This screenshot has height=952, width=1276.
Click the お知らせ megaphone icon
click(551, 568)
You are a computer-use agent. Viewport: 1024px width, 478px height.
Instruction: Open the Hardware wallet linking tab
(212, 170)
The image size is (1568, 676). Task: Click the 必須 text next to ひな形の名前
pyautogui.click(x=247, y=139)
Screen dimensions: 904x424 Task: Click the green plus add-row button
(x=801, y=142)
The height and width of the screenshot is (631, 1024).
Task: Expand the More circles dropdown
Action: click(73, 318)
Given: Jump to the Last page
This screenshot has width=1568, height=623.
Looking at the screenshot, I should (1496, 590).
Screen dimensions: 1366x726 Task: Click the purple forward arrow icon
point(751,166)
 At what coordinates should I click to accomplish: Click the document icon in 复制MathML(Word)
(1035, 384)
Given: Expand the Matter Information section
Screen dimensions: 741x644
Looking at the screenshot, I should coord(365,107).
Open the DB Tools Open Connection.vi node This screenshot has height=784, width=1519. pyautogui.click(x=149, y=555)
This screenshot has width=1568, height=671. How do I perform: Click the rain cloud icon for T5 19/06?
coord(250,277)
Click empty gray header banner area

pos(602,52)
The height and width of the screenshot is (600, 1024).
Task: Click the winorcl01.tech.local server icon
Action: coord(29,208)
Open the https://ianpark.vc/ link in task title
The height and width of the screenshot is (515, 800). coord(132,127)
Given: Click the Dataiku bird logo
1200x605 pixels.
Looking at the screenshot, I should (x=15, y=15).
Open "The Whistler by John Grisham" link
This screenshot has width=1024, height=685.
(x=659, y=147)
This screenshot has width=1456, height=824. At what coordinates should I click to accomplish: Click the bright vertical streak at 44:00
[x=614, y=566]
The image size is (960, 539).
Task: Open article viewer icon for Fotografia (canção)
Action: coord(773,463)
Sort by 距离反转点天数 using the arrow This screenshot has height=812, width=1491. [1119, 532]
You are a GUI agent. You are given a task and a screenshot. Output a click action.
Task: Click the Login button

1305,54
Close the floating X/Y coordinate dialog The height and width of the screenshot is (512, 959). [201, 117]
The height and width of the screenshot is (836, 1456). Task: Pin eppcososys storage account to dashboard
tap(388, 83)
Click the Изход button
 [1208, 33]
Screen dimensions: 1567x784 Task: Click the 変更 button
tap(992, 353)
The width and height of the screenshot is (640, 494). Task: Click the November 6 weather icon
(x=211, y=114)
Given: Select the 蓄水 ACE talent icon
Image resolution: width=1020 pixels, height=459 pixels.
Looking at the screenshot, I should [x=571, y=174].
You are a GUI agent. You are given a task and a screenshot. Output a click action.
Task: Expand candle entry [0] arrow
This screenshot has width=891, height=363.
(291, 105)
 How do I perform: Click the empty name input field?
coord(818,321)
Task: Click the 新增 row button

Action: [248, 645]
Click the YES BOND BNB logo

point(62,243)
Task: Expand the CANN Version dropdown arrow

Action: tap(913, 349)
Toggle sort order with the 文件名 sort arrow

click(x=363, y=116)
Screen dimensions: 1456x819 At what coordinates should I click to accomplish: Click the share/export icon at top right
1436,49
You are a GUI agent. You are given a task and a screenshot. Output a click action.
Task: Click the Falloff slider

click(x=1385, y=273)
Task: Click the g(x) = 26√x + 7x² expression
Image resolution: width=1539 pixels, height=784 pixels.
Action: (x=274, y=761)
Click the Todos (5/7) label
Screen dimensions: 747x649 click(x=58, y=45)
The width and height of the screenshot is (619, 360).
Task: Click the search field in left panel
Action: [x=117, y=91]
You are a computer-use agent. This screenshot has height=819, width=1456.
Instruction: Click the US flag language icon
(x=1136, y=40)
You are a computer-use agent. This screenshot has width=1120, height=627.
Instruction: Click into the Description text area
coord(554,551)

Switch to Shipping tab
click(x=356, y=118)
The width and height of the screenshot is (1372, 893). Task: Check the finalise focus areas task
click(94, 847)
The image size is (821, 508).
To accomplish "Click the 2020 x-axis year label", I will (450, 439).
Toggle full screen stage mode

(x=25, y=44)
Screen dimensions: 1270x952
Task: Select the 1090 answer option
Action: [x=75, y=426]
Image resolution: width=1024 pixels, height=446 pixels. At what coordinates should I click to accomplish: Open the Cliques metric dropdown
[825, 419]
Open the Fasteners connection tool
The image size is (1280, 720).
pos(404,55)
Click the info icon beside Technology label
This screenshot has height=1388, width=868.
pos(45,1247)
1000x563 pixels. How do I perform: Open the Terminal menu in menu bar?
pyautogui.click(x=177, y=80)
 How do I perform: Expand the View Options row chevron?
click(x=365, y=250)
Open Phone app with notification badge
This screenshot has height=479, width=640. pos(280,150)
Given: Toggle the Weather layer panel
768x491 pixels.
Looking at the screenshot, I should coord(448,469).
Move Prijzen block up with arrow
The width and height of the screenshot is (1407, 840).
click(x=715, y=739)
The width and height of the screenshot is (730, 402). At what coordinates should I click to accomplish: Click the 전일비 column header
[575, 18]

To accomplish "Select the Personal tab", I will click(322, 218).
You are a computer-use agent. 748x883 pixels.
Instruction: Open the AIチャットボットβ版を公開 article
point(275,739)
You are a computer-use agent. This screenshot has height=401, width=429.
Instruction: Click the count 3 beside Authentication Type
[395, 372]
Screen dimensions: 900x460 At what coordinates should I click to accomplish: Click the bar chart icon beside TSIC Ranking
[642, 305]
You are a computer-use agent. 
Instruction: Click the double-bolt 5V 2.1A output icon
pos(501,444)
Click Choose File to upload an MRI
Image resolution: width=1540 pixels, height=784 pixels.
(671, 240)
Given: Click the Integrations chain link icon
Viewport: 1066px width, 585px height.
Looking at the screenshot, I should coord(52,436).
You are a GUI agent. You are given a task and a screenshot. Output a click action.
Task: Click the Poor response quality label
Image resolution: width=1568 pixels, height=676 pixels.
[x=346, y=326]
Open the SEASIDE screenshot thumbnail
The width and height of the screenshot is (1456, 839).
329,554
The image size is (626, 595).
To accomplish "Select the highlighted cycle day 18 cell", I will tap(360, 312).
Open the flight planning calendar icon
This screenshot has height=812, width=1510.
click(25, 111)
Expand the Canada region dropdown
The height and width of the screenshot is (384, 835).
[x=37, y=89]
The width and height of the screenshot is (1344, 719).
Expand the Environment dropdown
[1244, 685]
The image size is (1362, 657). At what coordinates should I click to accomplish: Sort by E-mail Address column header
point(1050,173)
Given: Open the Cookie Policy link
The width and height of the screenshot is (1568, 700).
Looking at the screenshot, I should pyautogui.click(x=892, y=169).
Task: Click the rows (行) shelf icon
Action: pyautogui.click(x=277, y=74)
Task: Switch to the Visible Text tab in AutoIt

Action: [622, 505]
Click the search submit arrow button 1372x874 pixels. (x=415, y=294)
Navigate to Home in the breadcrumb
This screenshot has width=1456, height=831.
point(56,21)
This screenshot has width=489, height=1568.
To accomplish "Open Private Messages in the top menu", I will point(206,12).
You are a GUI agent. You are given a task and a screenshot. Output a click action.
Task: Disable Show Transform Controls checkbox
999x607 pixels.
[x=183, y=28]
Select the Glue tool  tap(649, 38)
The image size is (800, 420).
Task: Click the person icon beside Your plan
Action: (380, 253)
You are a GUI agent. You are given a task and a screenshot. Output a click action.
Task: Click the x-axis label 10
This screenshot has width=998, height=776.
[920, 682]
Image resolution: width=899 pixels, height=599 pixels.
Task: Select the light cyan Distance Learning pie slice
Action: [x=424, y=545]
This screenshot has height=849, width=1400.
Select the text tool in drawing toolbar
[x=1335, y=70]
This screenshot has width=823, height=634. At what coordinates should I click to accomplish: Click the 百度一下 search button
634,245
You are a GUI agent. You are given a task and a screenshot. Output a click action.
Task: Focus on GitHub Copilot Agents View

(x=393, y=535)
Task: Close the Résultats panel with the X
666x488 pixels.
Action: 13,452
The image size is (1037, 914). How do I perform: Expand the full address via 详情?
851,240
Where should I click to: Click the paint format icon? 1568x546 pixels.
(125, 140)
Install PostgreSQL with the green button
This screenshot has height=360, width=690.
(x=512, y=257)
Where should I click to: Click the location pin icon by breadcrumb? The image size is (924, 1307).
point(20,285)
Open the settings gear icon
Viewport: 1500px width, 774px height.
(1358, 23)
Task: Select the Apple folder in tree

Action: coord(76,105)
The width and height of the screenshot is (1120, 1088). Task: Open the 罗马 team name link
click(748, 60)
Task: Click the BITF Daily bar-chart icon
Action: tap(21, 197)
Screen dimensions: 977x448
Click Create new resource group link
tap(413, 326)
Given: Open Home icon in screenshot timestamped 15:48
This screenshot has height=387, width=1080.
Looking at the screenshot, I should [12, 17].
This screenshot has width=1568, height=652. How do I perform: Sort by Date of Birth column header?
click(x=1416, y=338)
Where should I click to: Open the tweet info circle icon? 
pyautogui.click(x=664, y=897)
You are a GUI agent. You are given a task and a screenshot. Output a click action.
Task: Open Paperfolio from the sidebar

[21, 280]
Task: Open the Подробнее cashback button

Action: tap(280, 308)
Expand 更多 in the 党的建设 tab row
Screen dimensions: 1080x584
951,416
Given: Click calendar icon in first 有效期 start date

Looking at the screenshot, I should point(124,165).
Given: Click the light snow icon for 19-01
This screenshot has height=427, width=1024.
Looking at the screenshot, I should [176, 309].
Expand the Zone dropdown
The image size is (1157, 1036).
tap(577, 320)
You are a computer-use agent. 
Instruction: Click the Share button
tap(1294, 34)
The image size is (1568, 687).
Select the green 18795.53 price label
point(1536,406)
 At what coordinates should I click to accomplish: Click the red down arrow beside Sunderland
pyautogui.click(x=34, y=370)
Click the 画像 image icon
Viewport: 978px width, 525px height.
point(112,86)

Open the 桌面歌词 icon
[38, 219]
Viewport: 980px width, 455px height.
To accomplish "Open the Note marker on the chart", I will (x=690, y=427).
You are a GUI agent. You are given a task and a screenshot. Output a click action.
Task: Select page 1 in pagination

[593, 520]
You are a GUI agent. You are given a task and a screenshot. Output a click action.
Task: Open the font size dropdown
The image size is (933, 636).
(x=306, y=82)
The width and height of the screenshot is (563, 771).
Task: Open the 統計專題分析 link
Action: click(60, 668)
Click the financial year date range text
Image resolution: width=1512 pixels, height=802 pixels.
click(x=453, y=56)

#### [Goal]
Convert the records, starting at the first line and ending at the line that contains "pyautogui.click(x=247, y=139)", into a Markdown table with the columns Row and Line, leaving out blank lines.

#### [Output of the exercise]
| Row | Line |
|---|---|
| 1 | This screenshot has height=952, width=1276. |
| 2 | Click the お知らせ megaphone icon |
| 3 | click(551, 568) |
| 4 | You are a computer-use agent. Viewport: 1024px width, 478px height. |
| 5 | Instruction: Open the Hardware wallet linking tab |
| 6 | (212, 170) |
| 7 | The image size is (1568, 676). Task: Click the 必須 text next to ひな形の名前 |
| 8 | pyautogui.click(x=247, y=139) |